Jung is keen to paint a picture of God as amoral.
As certain as Job is of the evil Yahweh he is equally certain of the good… Yahweh is not split but is an antinomy – a totality of inner opposites – and this is the indispensible condition for his tremendous dynamism, his oimniscience and omnipotence (10).
Just as an aside, this is typical of the style of the work – no attempt is made to defend the assertion that “antinomy is indispendible to omniscience”. Indeed it is difficult to think of a defence of such a claim! One would have thought that God’s radical alterity could suffice (from a human perspective) to ‘explain’ those qualities (though some might think that such an argument would be ‘cheating’). But more importantly, God is simply not dependent on our attempts to justify Him: He is ‘of himself’, He is who He is. And we are dependent on His revelation of Himself for any genuine knowledge of Him. Following Jung, someone might want to argue that divine revelation indeed reveals a God of antinomy, but this is not logically connected to the divine attributes and is certainly not an “indispensible condition” of them.
This pschoanalysis of Yahweh’s personality/character is in some ways the central theme of the work. But the textual evidence is slight. Jung relies on Psalm 89 for his accusations that Yahweh is an oath-breaker (12) and goes on to speculate that Yahweh was about to loosen his matrimonial ties with Israel (44) but was unwilling to admit this to himself and so sought out Job as an unfaithfulness-scapegoat. The many pages devoted to this idea are hardly built on solid ground: the apparently impressive edifice is a sham. Psalm 89 asks many hard questions about present judgement on Israel and the house of David, but is steadfast in its trust in Yahweh. The typology of the Psalm clearly points to the reign of the Messiah, just as the House of David in history was a type of the Messianic throne. And the covenant itself contained provision for disobedience, as the Psalm makes clear (verses 30-32), so a temporary interruption to Davidic continuity should not be much of a surprise, and can be accommodated in a sensible reading of the covenant. Our time is not God’s time – so if He chose to humble and judge Israel for several centuries before restoring the glory of the Davidic line, that would hardly be outside His prerogative!

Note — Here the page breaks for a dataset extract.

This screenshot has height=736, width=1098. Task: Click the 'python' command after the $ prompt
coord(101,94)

Of course, since a central plank of Jung’s overall argument is that Yahweh is essentially pre-personal, lacking in self-relection and without consciousness (despite his tremendous power), this begs the question of how there is a ‘he’ to hide anything from ‘himself’. If he is not conscious or reflective how can ‘hiding’ be a meaningful word? Jung has imported a duality of selfhood into his description of Yahweh – the very thing he is trying to exclude with all his insistence on Yahweh’s amorality and unconsciousness.

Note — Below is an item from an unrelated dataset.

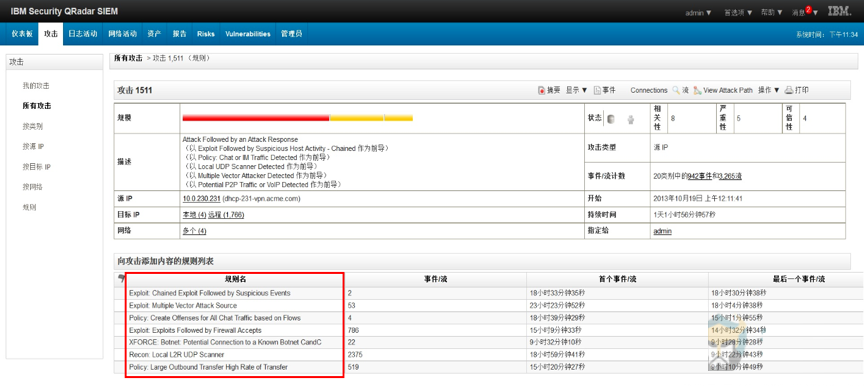
Task: Click the database status icon next to 状态
Action: (611, 119)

In passing, note the non sequiturs at the heart of the argument: Yahweh behaves inscrutably and apparently in contradictory fashions, so he must be both good and evil and yet be unconscious of that. Yet unconsciousness does not follow from morally divergent actions, nor is a verdict of moral ambivalence necessary when dealing with the actions of God from a mere human perspective. God might be completely evil, and Jung is in fact happy to accuse Him of this – the plea of unconsciousness is invalid given that he flagrantly violates three of his own commandments (22) – so the question remains as to why he spends so much time trying to categorise Yahweh as unconscious (as opposed to man, who is conscious and thus superior in the Jungian framework) and amoral.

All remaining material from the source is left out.